POR FAZER =>
1. Indique se cada uma das afirmações seguintes está de acordo com o acórdão, respondendo sim ou não e citando textualmente as palavras do acórdão que o decidem. (a) O acórdão foi votado por unanimidade. (b) A sentença recorrida foi proferida pelo TAF de Lisboa. (c) O processo de contraordenação contra a recorrente foi instaurado no dia 09/01/2019.
2. Copie do acórdão, sem qualquer alteração, tudo o que vai desde "Acórdãos TCAS" até "lei geral (RGCO).".

TEXTO EXTRAÍDO =>
-------------------------
Acórdãos TCAS

Acórdão do Tribunal Central Administrativo Sul
Processo:411/21.8BELRA
Secção:CT
Data do Acordão:06/26/2025
Relator:ISABEL VAZ FERNANDES
Descritores:RECURSO
CONTRA-ORDENAÇÃO
PRESCRIÇÃO
Sumário:I – Para efeito da análise da prescrição do procedimento contra-ordenacional importa ter presente o preceituado no artigo 33º do RGIT, tomando-se em consideração as causas de interrupção e de suspensão nele previstas, bem como as previstas na lei geral (RGCO).
II –
No entanto, é de aplicar ao procedimento contra-ordenacional tributário o disposto no nº 3 do artigo 28º do RGCO, que estabelece o seguinte: A prescrição do procedimento tem sempre lugar quando, desde o seu início e ressalvado o tempo de suspensão, tiver decorrido o prazo de prescrição acrescido de metade”.
Votação:UNANIMIDADE
Indicações Eventuais:Subsecção de Execução Fiscal e Recursos Contraordenacionais
Aditamento:
1
Decisão Texto Integral:Acordam, em conferência, os juízes que compõem a Subsecção de Execução Fiscal e Recursos Contraordenacionais do Tribunal Central Administrativo Sul
I – RELATÓRIO

.... , Ldª, não concordando com a sentença proferida pelo TAF de Leiria que considerou improcedente o recurso da decisão de aplicação de coima, proferida no Processo de Contra-Ordenação nº 1384-2019/060000002390 contra si instaurado, no Serviço de Finanças de Leiria 1, por infracção aos artigos 27º nº1 e 41º, ambos do CIVA, veio interpor recurso jurisdicional tendo formulado as seguintes conclusões:

“A)
Conforme consta no elenco dos factos provados na douta sentença, nomeadamente, nos pontos A. a C. contra a recorrente foi instaurado, no dia 09/01/2019, o processo de contraordenação n.º 13842019060000002390, por lhe imputar a prática das infracções previstas nos artigos 27º, n.º 1 e 41º ambos do CIVA, com respeito ao
período de 2016/03, 2016/06, 2016/09 e 2016/12.
-------------------------
INFORMAÇÃO REGISTADA =>
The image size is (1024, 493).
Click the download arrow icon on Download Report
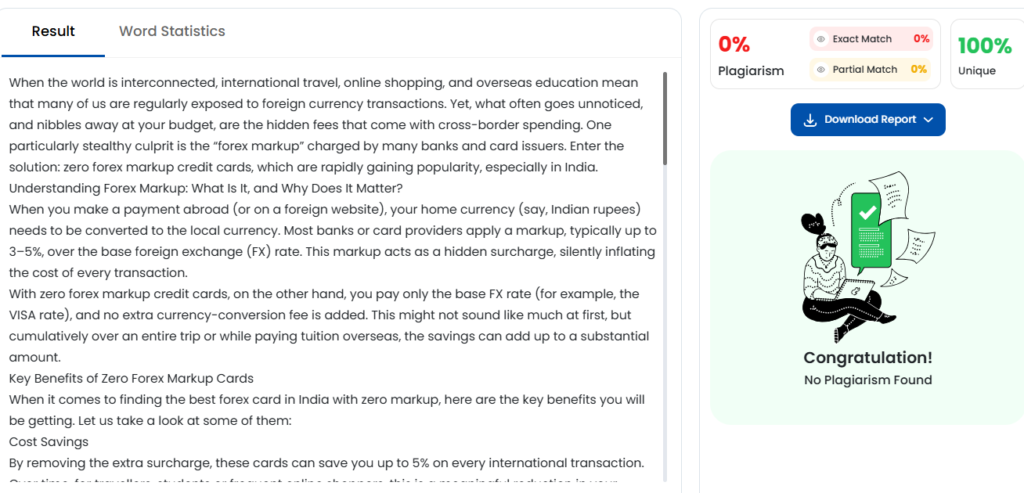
-------------------------
RESULTADOS POR TAREFA =>
1.
(a) Sim: "Votação:UNANIMIDADE".
(b) Não: "a sentença proferida pelo TAF de Leiria".
(c) Sim: "contra a recorrente foi instaurado, no dia 09/01/2019".

2.
Acórdãos TCAS

Acórdão do Tribunal Central Administrativo Sul
Processo:411/21.8BELRA
Secção:CT
Data do Acordão:06/26/2025
Relator:ISABEL VAZ FERNANDES
Descritores:RECURSO
CONTRA-ORDENAÇÃO
PRESCRIÇÃO
Sumário:I – Para efeito da análise da prescrição do procedimento contra-ordenacional importa ter presente o preceituado no artigo 33º do RGIT, tomando-se em consideração as causas de interrupção e de suspensão nele previstas, bem como as previstas na lei geral (RGCO).